On International Yoga Day, Mayim reflects on her yoga journey & her appreciation for prenatal yoga
By Mayim Bialik     Published on 06/21/2016 at 10:30 AM EDT

When I was in college, I tried yoga for the first time. UCLA had fitness classes you could sign up for, and I had heard a little about yoga but assumed it was for crunchy granola hippies…But as someone who was finally out of my parents’ home and wanted to try new things, I decided to give it a go.

At first, I felt really uncoordinated and lost, as they were using terms and names for things in Sanskrit I had never heard before. I followed other people, though, and the instructor helped me along. What I liked a lot was the ending pose where you lay flat on your back and she would talk you through a sort of meditation relaxation time. I found this the first experience in my life of actively pursuing serenity in my head. I liked it a lot.

(As an aside, when I was in college, I also tried out a figure drawing class that used nude models, and that was not nearly as successful a “trying new things” effort for me as yoga was…)

I continued to take yoga here and there in college, and eventually found a studio in an instructor’s home where he held small, very intense classes for about a dozen of us twice a week. By this time, I was really getting into yoga and I excelled at many poses. I was not the most flexible person, but I was very strong and very motivated to do the poses “right.” I know being competitive isn’t a requirement for yoga and in fact, the notion of serenity that yoga inspires isn’t always compatible with being a competitive yoga participant, but I found my way and tried to relax about being the best and used this class as an opportunity to learn to be okay with me just as I am.

I especially loved the meditations this instructor would lead us through at the end of class. He would have us lie down and relax into our breath and he would talk to us as we relaxed. He told us we did great and that we gave ourselves a gift by taking care of our bodies. Huh!? I had never thought of it that way.
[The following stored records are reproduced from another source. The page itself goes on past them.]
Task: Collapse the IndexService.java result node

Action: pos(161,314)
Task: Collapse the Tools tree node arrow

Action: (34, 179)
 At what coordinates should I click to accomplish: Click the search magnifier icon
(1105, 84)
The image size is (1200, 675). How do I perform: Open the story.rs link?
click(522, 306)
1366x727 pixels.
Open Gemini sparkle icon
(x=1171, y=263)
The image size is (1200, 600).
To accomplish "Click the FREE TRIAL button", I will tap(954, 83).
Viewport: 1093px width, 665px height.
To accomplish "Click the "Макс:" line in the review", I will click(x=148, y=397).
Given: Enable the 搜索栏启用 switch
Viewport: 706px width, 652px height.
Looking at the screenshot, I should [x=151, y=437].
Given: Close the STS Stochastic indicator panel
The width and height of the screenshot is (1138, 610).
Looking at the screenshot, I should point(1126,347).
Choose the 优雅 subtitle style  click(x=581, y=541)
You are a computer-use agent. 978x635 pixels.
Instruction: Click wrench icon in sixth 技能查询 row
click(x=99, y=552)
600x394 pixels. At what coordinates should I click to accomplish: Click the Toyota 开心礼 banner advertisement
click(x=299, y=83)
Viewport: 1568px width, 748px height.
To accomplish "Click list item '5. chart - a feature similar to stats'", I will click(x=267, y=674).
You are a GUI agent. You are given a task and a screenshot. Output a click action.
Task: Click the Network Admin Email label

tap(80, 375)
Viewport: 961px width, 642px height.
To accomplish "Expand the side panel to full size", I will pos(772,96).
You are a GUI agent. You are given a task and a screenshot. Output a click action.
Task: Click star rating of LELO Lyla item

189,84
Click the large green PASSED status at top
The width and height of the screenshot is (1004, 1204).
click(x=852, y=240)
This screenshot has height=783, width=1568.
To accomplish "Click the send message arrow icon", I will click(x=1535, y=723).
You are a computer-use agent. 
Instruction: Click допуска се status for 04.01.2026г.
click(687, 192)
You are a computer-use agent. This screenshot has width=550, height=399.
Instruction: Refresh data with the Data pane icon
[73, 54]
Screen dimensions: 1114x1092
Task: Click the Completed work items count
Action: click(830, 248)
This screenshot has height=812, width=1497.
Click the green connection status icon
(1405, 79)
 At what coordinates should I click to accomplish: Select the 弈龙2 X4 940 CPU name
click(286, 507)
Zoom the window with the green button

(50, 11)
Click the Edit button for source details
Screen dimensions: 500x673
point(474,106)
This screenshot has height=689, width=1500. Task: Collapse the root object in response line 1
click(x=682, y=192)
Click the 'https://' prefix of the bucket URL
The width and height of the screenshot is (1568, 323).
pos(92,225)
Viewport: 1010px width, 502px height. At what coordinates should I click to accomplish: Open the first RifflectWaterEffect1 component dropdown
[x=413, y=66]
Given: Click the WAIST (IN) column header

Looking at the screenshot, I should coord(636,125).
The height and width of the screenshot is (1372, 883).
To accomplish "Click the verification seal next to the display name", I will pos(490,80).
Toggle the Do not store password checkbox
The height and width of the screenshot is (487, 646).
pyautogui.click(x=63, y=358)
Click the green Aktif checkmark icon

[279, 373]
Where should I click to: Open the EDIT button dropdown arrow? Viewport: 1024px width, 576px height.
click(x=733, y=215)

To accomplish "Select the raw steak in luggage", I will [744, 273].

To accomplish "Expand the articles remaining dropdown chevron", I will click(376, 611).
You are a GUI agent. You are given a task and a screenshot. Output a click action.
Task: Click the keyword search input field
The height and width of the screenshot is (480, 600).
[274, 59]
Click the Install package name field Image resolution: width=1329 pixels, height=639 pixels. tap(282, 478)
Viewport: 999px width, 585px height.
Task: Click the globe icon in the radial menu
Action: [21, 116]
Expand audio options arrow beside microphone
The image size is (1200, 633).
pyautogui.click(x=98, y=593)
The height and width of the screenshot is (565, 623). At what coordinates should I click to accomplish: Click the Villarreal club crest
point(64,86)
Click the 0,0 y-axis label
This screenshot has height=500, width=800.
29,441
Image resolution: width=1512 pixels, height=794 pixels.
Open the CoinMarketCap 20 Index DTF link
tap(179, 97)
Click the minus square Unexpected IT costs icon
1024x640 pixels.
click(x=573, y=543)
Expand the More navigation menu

At first I thought, “That’s too hippy dippy for me,” but the more he talked about it, the more I started to like it. He would say we are all beautiful parts of the world and to be kind to people when we left. He said to make a protective bubble around ourselves as we left that space, because we had made something sacred there. Wow. I always felt a kind of high when I left his studio and going to yoga twice a week really kept me content and fit.

Then I got pregnant…Things changed. My life became a lot more complicated. My schedule changed; I was finishing my thesis. I was preparing for motherhood and I started growing too…pregnant to do yoga as I had been doing it.

I started to go to a prenatal yoga class with my BFF in her neighborhood because she had been going and asked me to come with her. She was about six months ahead of me in pregnancy. All of the poses in this prenatal yoga class were adjusted for pregnant bellies, and the meditations and resting poses were all about positive thoughts and wishes for labor and birth. I loved it.

Our instructor was this magical very “L.A.” funky pixie of a woman with long, flowing hair and a calming voice and wooden beaded bracelets on both wrists. She moved slowly all of the time and she just exuded calm and cool. I was never really taken by those L.A. types before, but we all had the biggest girl crush on Gina!

One of the unexpected things I learned to harness in yoga was the revelation that my mind had the power to control my body’s perceptions of pain and discomfort. A lot of yoga poses are very uncomfortable and part of the yogic practice is to learn not only to master the poses despite the uncomfortableness, but to use the physical sensations of discomfort as a signal to your brain to find ways through the pain. Gina even forced us to hold uncomfortable positions (such as a deep squat) for a very long time and to work through it mentally so you could work through it physically.

How can you do that?

Well, the breathing techniques you learn as part of any traditional yoga practice are designed to draw more oxygen into your body and to regulate your blood pressure and your heart rate. It’s science, folks: breathing in certain ways and thinking in certain ways about what you’re feeling can take away pain and the feelings of fear and panic we feel when things hurt, both physically and emotionally. And learning new ways to think about the discomfort affect how you handle it. So for example, if you are in a painful pose and you think “Uggghhh this hurts so bad I hate this when will this torture be over uuuggghhhh!!!!” you tense up, you clench your muscles, you start using up a lot of oxygen, and your heart rate and blood pressure increase.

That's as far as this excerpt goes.